Sacramento, CA – Insurance Commissioner Dave Jones recently adopted and issued a revised advisory pure premium rate, lowering the benchmark to $2.30 per $100 of payroll for workers’ compensation insurance, effective July 1, 2016. This is a 10.5 percent reduction, when compared to the average insurer-filed pure premium rate.
The commissioner adopted the recommendation of the Workers’ Compensation Insurance Rating Bureau (WCIRB), which filed a recommendation to lower the advisory pure premium rate mid-year. Mid-year pure premium rate adjustments are not the norm-new data reflecting a significant change in underlying workers’ compensation costs is required before the commissioner will issue a mid-year adjustment.

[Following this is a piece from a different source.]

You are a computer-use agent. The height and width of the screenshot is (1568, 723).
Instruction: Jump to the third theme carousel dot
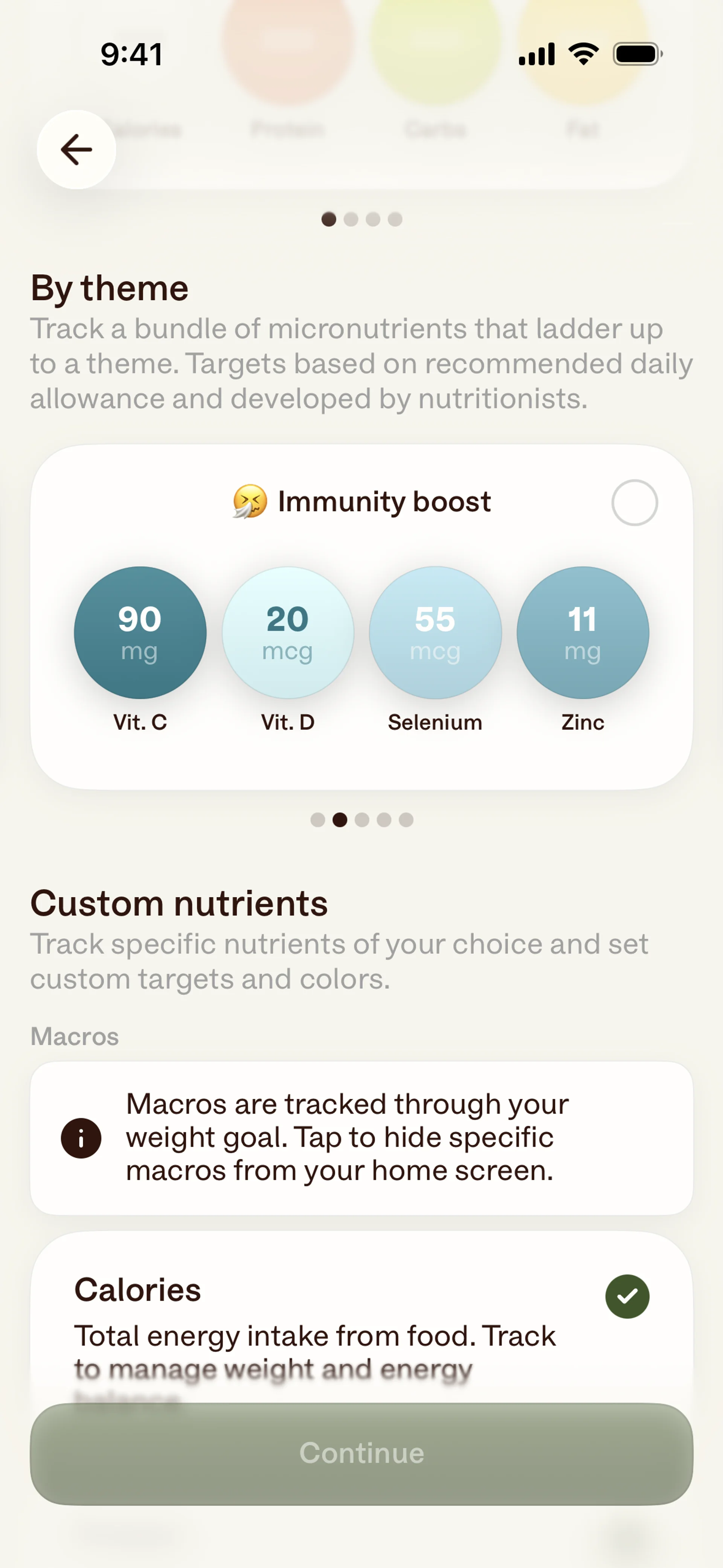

“This is good news for California’s business economy,” said California Insurance Commissioner Dave Jones. “A reduction in the pure premium rate reflects a reduction in the cost to insurers of providing workers’ compensation insurance, which should benefit employers if insurers lower their pricing. Lower costs in the workers’ compensation should be passed on to employers.”
Jones issued the mid-year advisory pure premium rate two weeks after a public hearing and careful review of the testimony and evidence submitted. The mid-year pure premium advisory rate reduction is based on insurers’ cost data indicating workers’ compensation insurers’ medical costs were lower in 2015.
The reductions in medical costs appear to be the result of SB 863 (De León), signed by Governor Jerry Brown in 2012. The WCIRB noted that not all of the cost reductions projected from SB 863 have materialized. Other costs continue to rise, but those increases were offset by the reduction in medical costs.
The WCIRB’s pure premium advisory rate filing demonstrated that workers’ compensation insurers continue to charge premiums that are close to the estimated cost of providing benefits and adjusting expenses. The rates actually charged to employers, however, are on average lower than the rates filed by insurers. Workers’ compensation insurance rates are not set by the Department of Insurance. Under California law, workers’ compensation insurers set their own rates.
The WCIRB will evaluate workers’ compensation insurance costs again in the fall of this year when it files its 2017 pure premium rate benchmark recommendation with the Insurance Commissioner. That filing will provide an opportunity to assess whether medical costs continue to decline and what changes, if any, there are in other costs in the system.